*** Opening of Selected passage ***

- Other name: Saw Lah Pwe
- Nicknames: "Bo Moustache", "Mr. Moustache"
- Born: 18 July 1962 Bago, Myanmar
- Died: 13 March 2016 (aged 53) Bago, Myanmar
- Allegiance: DKBA-5 (2011–2016) DKBA (1994–2011) KNLA (1976–1994)
- Service years: 1976–2016
- Rank: Commander-in-chief
- Conflicts: Internal conflict in Myanmar Karen conflict;

= Bo Nat Khann Mway =

Karen rebel commander in Myanmar (1962–2016)

Bo Nat Khann Mway (18 July 1962 – 13 March 2016), born Saw Lah Pwe and also known by his nicknames "Bo Moustache" and "Mr. Moustache", was a Karen military officer and commander-in-chief of DKBA-5, an insurgent group in Kayin State, Myanmar (Burma).

*** Close of Selected passage ***
*** Opening of Provided data ***

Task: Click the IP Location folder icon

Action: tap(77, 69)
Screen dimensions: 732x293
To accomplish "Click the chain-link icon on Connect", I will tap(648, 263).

*** Close of Provided data ***

» **Instructions**:
**1)** Answer these questions from the Bo Nat Khann Mway entry.
(a) What was his birth name?
(b) In which town was he born, and in which town did he die?
(c) Which armed group did he serve with from 1976 to 1994?
**2)** Proceed with the Bo Nat Khann Mway entry, picking up after its final sentence.
The listing has no connection to the Bo Nat Khann Mway entry.

» **Answers to the exercise**:
**1)**
(a) Saw Lah Pwe
(b) He was born in Bago, Myanmar, and died in Bago, Myanmar.
(c) The KNLA

**2)**
Bo Nat Khann Mway joined the Democratic Karen Buddhist Army (DKBA) after its split from the Karen National Liberation Army (KNLA) in 1994. In 2011, five DKBA brigades under the command of Bo Nat Khann Mway split from the group after they rejected the government's plan to convert the DKBA into a border guard force subservient to the Tatmadaw. On 21 August 2010, two of the original five brigades under his command, comprising around 300 troops, integrated themselves into the newly formed border guard force.

Bo Nat Khann Mway died from throat cancer on 13 March 2016, at a hospital in his hometown of Bago (Pegu).